▶ _PAGE TEXT_:
┌────────
My thoughts have already been posted. 
Well, damn. Firstly, I’m really sorry for what you’re going through now, BiblioCat. The pain of losing a personal, close friend far exceeds that of an anonymous person on a board, despite how much we may have enjoyed his posts. My sincere sympathies to his daughter, all his firehouse and other friends and relatives and you. It’s really regrettable to hear anyone so well thought of found themselves in such a dark place of despair.
RIP Paul. We never did finish touring that bar’s tap 
This is one of my favorite pictures of the two of us. He looks so happy. I had always kept it on my desk, where I could always see it.
When he broke things off with me, I kept it out for a while, and then put it away. I just got it out again.
I just wish I could have done more to help him. When he broke up with me in June, I knew there was was more going on, but he refused all contact. From talking with his friend who informed of the news, it sounds like there were indications he’d been planning on doing this for some time. I know there was probably nothing I could do, but I can’t help but think what if… ?
└────────
▶ _DATA SHOWN_:
┌────────
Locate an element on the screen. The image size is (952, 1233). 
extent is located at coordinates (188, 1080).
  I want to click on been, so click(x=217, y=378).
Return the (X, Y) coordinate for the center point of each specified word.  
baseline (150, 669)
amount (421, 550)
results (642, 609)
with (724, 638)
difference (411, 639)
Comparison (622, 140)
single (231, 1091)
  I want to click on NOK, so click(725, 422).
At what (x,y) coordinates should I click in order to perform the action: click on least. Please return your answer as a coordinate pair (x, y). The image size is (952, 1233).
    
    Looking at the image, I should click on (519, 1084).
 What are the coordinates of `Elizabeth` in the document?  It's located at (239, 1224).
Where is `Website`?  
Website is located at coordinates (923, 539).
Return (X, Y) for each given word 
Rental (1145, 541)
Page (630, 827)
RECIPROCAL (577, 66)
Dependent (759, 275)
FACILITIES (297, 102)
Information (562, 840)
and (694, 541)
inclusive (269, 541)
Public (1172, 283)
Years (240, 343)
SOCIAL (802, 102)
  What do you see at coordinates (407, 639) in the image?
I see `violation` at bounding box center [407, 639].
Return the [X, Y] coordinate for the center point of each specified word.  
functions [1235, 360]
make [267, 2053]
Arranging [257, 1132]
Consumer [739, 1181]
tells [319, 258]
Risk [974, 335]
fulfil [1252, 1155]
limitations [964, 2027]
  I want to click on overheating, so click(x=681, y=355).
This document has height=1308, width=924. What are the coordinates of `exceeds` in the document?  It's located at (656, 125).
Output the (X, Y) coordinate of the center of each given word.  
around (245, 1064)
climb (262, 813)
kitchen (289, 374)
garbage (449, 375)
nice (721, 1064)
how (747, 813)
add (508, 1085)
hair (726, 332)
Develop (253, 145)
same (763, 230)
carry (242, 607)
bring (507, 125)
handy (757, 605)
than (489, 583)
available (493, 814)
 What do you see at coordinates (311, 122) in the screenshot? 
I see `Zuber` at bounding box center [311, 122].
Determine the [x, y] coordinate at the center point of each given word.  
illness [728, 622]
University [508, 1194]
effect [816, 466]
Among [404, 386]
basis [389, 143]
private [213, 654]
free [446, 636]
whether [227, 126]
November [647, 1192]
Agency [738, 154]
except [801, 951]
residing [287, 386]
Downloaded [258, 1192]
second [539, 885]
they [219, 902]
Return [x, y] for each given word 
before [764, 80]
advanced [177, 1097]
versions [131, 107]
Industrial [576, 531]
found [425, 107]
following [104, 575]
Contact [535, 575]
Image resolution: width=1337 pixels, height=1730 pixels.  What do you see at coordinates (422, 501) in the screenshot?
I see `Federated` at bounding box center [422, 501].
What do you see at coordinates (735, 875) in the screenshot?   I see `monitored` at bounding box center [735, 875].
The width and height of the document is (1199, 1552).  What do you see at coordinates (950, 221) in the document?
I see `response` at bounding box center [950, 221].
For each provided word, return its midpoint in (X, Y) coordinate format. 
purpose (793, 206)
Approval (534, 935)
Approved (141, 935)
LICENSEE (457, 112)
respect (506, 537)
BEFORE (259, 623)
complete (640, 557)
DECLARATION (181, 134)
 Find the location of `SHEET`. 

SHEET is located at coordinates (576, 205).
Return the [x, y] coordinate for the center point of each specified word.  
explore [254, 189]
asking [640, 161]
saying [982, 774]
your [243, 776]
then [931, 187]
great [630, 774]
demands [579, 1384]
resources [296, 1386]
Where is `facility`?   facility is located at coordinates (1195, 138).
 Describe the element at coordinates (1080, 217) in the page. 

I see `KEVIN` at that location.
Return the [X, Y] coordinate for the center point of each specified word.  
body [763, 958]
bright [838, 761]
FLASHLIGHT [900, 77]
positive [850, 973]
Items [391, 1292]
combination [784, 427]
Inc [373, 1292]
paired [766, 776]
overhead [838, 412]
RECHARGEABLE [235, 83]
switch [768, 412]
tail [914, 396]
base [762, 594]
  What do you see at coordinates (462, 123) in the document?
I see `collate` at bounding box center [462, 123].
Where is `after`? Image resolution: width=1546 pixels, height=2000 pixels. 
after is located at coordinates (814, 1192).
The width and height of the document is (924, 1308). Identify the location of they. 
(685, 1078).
└────────
▶ _WORK TASK A_: In the posts about Paul, in what month did he break up with the person writing the last post?
▶ _WORK TASK B_: Translate this sentence from the posts about Paul into Spanish: "This is one of my favorite pictures of the two of us."
Nothing in the records affects the tasks.

▶ _RESPONSE A_: In June.

▶ _RESPONSE B_: Esta es una de mis fotos favoritas de los dos.